Não é própria deste momento histórico a existência de confusões
causadas por múltiplas interpretações de uma mesma palavra. Por este motivo, é
necessário que o cientista, o pesquisador e o teórico se detenham por um
instante sobre a tarefa de apresentar uma conceituação dos termos utilizados.
Esta tarefa não corresponde ao ato de tomar para si as palavras, mas de
apresentar um uso, isto é, uma interpretação para elas.
No campo do pensamento político há diversos conceitos. Palavras como capitalismo, socialismo, anarquia, mercado, propriedade, poder, indivíduo e sociedade são alguns exemplos de termos que necessitam de aprofundamento conceitual. Caso isto não ocorra, torna-se difícil compreender qual é o sentido pretendido. Devido a problemas de tradução da palavra inglesa libertarian é preciso diferenciar o pensamento libertário norte-americano do antigo uso da palavra libertário para designar os anarquistas clássicos.

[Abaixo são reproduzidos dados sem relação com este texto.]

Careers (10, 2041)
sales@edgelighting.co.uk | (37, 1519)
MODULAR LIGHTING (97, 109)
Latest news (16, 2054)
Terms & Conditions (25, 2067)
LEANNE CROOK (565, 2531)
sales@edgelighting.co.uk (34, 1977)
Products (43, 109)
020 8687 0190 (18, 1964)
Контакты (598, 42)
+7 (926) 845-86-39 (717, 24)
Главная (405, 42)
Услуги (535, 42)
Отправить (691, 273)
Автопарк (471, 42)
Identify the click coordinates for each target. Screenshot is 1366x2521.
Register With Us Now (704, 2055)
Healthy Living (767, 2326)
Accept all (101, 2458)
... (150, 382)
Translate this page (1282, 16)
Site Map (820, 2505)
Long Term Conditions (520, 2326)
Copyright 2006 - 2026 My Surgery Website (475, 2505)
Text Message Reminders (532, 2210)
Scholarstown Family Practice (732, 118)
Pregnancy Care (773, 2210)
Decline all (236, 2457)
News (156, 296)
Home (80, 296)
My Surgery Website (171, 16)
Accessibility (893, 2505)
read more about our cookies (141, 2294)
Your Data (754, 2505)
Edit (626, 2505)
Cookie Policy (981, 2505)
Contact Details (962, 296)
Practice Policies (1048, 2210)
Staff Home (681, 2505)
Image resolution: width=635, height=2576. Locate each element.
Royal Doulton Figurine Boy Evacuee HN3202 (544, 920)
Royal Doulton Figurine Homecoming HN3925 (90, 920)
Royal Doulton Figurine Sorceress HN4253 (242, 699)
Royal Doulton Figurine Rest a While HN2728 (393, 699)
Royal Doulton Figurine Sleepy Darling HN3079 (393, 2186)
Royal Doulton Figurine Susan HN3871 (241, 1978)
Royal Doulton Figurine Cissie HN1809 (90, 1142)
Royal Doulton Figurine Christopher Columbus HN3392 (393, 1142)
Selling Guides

Dentro da história do pensamento político, chamou-se de liberal o defensor de determinadas liberdades civis e liberdades econômicas. O liberalismo é a doutrina do liberal, pautado no pensamento dos liberais clássicos como Locke e Mill. O problema linguístico aparece quando nos Estados Unidos o termo liberal é usado para designar uma posição que, no Brasil, chamaríamos de liberalismo-social. Naquele país os defensores de liberdades se viram órfãos de um termo que os designassem. É neste contexto que aparece, para diferenciar o liberal, o termo libertarian.
A confusão para o leitor da língua de Camões ocorreu ao traduzir-se o termo libertarian por libertário. Este novo libertário também foi designado neste idioma como libertarista e libertarianista. É óbvio que um indivíduo que defende liberdades irá chamar a si mesmo de libertário, o defensor da liberdade, como aponta a definição dicionarista. Porém, devido ao uso deste termo em outras tradições do pensamento político, a confusão torna-se aparente.
Jorge Esteves da Silva está correto ao apontar que o termo libertário foi introduzido pelos teóricos anarquistas franceses no século XIX. No entanto apesar de reivindicar seu uso os anarquistas nunca buscaram ou quiseram ter direitos de propriedade sobre o uso desta palavra, o uso do termo libertário pode se modificar ao longo da dinâmica existente nas transformações linguísticas que sempre ocorreram na história.
Se o termo
libertário foi introduzido pelos anarquistas, é compreensível que os seguidores
de Joseph Déjacque (1821-1864) reivindiquem o seu uso para a defesa do
pensamento político que defende a divisão equitativa do produto do trabalho
numa sociedade organizada comunalmente, sem a existência de um governo central.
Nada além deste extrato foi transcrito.